A Private Matter?
On the importance of physical space for the value of art
In a time of increasing digitalization, it will become increasingly common in the future that we will not have to leave the house anymore to do everyday life activities like work, leisure or shopping. Through increasingly intelligent computer technology, we will be able to conduct everything from our private home, letting the virtual world define our social interaction and perception. Of course the question is: what happens to actual physical space and the concept of the public? Stepping back from this futuristic vision, it is notable that these questions are already today widely discussed - also in the art world.
In a recent article published in The Art Newspaper, author Blake Gopnik discusses the value of physical gallery space. In the last years, more and more art dealers have chosen to abandon the concept of a physical gallery space and to present their artists only at fairs or through the Internet. This is due to the increasing importance of art fairs and online sales, as well as avoiding high rents in art metropolises such as New York, London and Berlin (yes, also rents in this city are rising).
On the contrary, Marc Spiegler, director of Art Basel, explains that a physical gallery space is essential, not only to give some respect to and inspire the represented artists, but also to serve as a place for clients to visit. Furthermore, the location and space can already tell much about a gallery’s program.

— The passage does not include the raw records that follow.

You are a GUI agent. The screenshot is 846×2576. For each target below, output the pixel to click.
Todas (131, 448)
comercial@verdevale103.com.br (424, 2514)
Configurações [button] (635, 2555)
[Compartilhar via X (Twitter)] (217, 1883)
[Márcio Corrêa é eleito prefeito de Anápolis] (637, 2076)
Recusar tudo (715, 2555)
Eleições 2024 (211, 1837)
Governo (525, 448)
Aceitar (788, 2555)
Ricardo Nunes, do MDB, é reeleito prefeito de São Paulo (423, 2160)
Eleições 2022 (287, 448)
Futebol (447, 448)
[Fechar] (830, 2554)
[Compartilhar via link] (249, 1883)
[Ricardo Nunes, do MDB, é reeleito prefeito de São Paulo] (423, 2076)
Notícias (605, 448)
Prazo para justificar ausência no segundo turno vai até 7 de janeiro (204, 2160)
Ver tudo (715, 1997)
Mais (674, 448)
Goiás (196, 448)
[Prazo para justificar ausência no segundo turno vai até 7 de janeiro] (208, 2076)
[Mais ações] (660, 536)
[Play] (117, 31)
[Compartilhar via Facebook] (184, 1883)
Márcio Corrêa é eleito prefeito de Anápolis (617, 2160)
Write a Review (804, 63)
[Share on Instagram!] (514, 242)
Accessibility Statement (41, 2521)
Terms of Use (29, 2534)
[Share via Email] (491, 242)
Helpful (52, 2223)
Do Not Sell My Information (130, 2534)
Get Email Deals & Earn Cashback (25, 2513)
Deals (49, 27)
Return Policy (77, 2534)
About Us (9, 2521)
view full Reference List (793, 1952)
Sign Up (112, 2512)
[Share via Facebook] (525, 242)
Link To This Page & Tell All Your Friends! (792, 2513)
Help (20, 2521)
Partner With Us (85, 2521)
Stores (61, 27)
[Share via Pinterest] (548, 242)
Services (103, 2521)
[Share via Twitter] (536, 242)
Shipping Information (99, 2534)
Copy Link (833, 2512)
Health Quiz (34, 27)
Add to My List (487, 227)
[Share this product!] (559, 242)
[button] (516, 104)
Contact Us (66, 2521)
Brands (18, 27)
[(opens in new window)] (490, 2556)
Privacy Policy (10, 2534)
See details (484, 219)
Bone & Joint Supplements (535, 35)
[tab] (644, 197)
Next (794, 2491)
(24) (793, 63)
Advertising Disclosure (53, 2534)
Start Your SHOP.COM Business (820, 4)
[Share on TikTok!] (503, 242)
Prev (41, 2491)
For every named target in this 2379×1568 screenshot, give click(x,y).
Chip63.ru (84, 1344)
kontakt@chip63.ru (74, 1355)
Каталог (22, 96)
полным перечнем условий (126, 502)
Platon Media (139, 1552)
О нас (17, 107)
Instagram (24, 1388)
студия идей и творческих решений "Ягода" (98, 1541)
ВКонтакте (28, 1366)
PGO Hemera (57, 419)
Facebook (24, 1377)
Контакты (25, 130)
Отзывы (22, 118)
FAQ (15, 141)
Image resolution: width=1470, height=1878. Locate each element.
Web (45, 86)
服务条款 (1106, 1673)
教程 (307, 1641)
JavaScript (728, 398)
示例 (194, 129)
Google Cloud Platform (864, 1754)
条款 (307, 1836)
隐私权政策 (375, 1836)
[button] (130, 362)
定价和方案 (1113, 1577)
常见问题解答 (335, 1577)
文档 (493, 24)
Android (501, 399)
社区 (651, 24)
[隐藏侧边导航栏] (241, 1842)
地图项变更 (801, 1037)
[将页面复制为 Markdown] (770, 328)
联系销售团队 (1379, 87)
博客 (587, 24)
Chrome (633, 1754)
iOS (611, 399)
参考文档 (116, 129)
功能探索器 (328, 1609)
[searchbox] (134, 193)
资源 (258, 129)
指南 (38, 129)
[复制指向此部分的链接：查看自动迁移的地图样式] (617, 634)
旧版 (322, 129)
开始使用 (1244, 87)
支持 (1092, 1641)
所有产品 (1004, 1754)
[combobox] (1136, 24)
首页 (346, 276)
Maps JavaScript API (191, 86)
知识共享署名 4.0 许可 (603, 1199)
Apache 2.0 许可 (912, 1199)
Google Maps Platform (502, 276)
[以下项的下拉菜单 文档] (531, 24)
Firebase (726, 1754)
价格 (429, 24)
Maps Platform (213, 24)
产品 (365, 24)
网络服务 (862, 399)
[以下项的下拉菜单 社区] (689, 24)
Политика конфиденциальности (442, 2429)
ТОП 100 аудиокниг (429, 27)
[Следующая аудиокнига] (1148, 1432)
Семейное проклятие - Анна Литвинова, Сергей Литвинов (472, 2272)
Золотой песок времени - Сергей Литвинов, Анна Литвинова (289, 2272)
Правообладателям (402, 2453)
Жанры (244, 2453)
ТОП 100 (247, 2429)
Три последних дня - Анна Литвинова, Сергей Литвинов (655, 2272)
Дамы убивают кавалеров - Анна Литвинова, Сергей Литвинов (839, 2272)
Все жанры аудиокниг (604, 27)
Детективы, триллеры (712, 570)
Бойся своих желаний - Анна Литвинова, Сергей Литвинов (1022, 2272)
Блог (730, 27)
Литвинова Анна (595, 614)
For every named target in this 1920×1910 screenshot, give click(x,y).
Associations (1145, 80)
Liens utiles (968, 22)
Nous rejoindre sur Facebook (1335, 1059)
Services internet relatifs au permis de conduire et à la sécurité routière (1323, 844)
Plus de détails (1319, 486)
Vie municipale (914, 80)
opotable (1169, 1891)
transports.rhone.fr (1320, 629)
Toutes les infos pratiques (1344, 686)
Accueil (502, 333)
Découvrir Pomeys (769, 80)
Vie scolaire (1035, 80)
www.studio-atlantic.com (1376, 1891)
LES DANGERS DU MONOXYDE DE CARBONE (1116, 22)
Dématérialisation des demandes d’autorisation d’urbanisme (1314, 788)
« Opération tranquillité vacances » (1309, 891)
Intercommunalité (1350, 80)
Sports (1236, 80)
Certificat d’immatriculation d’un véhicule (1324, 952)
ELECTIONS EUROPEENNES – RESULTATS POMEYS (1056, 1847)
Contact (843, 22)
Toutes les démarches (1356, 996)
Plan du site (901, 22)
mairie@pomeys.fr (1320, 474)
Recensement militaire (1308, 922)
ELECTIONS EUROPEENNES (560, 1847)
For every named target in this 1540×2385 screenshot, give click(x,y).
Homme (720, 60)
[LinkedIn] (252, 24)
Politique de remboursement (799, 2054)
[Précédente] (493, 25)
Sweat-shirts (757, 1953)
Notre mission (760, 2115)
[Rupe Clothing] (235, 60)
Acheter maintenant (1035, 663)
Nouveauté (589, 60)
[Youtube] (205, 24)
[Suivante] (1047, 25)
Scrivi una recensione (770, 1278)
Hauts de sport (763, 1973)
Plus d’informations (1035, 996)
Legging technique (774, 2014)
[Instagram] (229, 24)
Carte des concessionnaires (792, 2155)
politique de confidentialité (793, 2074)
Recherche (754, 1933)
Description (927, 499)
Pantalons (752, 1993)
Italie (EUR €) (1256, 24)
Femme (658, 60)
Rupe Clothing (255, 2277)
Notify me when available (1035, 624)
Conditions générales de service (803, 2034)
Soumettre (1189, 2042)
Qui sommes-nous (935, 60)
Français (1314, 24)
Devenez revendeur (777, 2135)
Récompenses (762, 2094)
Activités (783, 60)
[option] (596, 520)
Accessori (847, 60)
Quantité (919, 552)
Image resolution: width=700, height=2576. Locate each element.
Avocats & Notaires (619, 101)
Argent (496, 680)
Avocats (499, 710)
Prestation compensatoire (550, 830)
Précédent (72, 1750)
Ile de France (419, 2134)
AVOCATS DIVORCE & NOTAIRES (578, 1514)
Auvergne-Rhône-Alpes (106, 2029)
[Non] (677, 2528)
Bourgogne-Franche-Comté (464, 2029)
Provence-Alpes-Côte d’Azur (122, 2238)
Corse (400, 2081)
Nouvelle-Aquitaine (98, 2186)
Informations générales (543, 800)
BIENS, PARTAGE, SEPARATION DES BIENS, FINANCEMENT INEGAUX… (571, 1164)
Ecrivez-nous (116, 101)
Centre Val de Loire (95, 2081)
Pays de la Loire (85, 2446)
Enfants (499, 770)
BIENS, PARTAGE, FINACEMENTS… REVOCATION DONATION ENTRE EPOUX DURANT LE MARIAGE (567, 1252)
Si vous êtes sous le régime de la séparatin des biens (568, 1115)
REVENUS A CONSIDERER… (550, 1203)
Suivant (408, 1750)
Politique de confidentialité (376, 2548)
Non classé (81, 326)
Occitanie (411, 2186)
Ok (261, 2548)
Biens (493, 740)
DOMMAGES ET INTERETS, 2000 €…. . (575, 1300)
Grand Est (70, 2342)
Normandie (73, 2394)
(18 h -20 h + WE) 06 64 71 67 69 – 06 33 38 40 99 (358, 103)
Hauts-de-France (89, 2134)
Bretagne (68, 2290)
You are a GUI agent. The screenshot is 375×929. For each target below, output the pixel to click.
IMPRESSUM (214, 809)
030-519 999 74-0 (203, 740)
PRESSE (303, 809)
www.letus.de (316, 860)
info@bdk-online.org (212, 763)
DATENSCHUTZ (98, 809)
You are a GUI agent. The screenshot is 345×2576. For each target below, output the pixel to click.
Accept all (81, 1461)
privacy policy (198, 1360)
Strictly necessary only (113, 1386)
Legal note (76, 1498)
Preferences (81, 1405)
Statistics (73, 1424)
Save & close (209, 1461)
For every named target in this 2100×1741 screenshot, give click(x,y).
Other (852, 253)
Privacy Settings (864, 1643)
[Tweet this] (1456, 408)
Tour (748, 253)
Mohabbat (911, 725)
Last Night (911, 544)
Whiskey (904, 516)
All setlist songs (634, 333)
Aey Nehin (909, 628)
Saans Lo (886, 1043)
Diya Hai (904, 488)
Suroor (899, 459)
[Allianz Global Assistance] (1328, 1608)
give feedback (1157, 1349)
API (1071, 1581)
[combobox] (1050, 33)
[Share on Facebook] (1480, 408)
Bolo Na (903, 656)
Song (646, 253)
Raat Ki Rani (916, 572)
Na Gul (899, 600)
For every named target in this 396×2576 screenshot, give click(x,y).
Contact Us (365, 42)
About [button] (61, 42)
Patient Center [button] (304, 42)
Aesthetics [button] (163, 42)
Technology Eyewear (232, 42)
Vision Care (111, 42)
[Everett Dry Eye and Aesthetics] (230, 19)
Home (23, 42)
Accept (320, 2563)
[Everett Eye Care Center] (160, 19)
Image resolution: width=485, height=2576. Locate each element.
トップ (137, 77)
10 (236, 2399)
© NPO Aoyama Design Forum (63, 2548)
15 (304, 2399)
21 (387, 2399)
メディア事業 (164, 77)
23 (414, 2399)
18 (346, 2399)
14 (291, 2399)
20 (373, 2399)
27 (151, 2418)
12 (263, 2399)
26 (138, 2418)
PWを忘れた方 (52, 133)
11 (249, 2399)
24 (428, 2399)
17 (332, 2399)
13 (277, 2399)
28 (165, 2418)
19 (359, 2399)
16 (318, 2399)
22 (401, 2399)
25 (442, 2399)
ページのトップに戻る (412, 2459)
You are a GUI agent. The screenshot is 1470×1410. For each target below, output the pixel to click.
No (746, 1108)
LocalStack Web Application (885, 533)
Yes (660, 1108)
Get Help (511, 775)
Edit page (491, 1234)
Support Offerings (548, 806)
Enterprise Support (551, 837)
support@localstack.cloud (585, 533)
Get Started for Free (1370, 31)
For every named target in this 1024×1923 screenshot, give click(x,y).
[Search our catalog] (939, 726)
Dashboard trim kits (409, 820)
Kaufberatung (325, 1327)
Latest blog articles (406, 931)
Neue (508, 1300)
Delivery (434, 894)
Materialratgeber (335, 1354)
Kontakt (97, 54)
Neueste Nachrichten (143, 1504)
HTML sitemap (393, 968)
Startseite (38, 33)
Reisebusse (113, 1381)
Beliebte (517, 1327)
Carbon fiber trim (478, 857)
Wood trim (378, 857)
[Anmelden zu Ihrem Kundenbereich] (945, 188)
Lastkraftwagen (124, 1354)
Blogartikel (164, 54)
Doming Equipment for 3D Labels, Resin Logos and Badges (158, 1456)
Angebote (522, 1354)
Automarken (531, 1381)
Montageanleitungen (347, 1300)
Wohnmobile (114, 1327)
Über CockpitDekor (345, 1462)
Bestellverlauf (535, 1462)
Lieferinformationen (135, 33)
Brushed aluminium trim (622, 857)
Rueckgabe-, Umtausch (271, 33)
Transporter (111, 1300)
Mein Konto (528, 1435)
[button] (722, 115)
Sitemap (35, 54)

But is that really all that matters? Blake Gopnik answers this question with "no" by pointing to the importance of the cultural value of an artwork that is generated by the public. Bringing art exclusively to private spaces, a broader cultural value that is essential to the artworks’ value, will be lost. In the words of the author "to the extent that fairs and websites are pushing galleries to the margins, they are also marginalizing the art their clients present."